I’ve mentioned GoodReads widgets before because it automates the process of telling people what you are reading. If you use other sites or software to track this, then look for WordPress plugins to add this someway. You will also want to look for plugins to share your social media sites, Pinterest boards, and so on.

Insider Information. 36% of readers (especially men) want “insider” tidbits. YOU know why you killed off that mother in chapter three; explain that to the readers on your website. Most authors will include this information on the page for a certain book. But you can hint on the HOME page that this is available. The HOME Page is definitely not the place to put in-depth details. How can you hint at what you’ve included later, so readers know if they want to read more?

Freebies. Do you plan to provide downloadable extras like icons and sample chapters? How and where will you hint at this on the HOME Page? What links are possible? What links do you think are best?

Regular contact. You probably want a newsletter signup on the front page! This should be one of your main goals, to build your mailing list. These are people who say they WANT to hear from you, so put this somewhere up front and central. We’ll cover it more in detail later, but I use Mailchimp for my newsletters.

Fans under the age of 35 love contests, puzzles, and games, with prizes like autographed copies of books. As with freebies above, decide how to let your readers know that you’ve got extra stuff and decide How and Where you’ll link to this.

No Clutter, Please

You don’t want lots of clutter on your HOME Page. But you’ve got lots to offer. You’ll need to decide How and Where on this page you’ll link to your offerings. How often will you update the site? Will you use text or images to link to various things?

Decisions, decisions, decisions.
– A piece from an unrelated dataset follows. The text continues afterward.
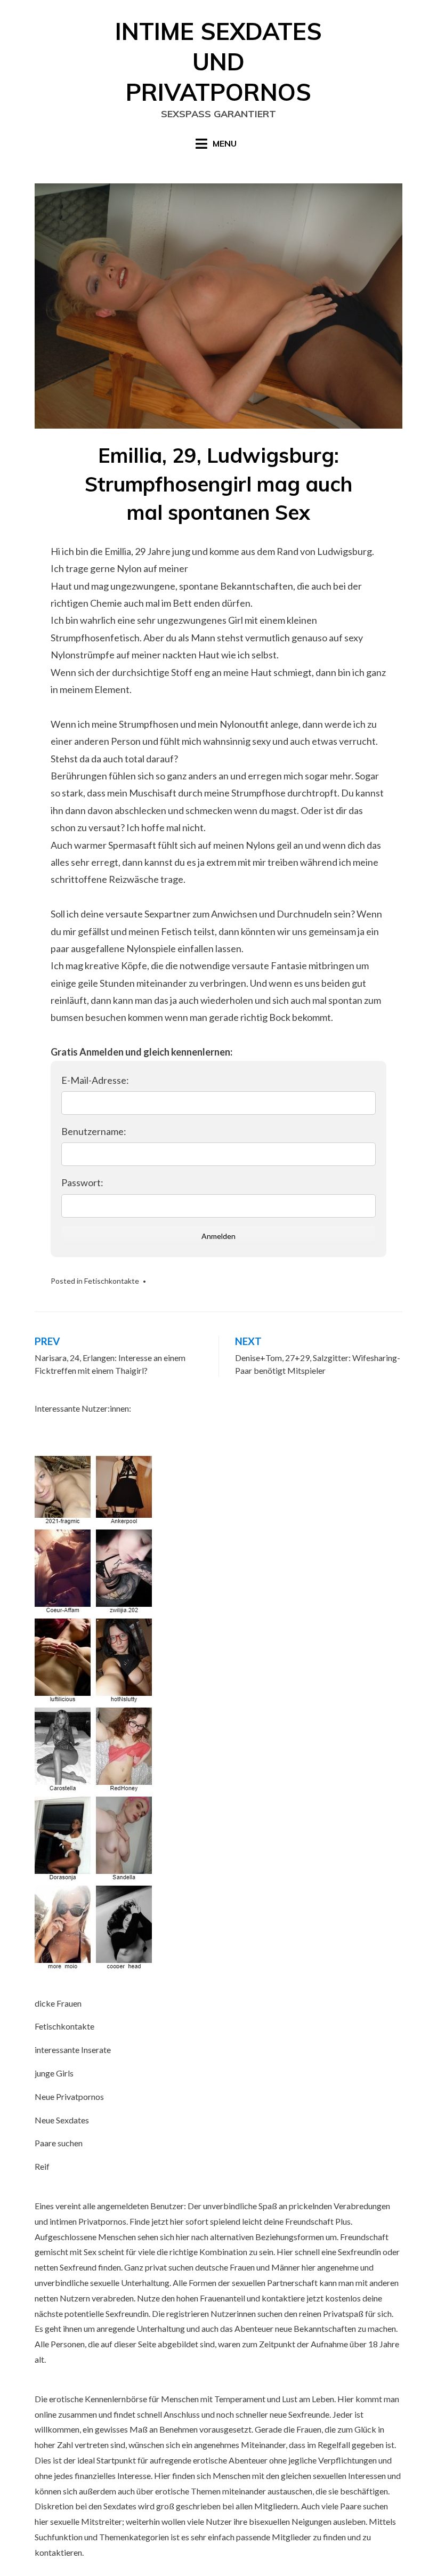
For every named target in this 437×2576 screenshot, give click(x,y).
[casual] (95, 1714)
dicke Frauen (58, 2003)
Get this as right as you can at this point and come back to tweak as you develop the site more. The HOME Page is very important. But remember that often readers will enter your site through a specific link to a specific page. Deep-links to a specific page will represent about half of your site’s traffic. The rest will hit this HOME page, so make it as useful and attractive as possible. But, don’t stress out over it. Make the wisest decision you can right now and come back later to tweak.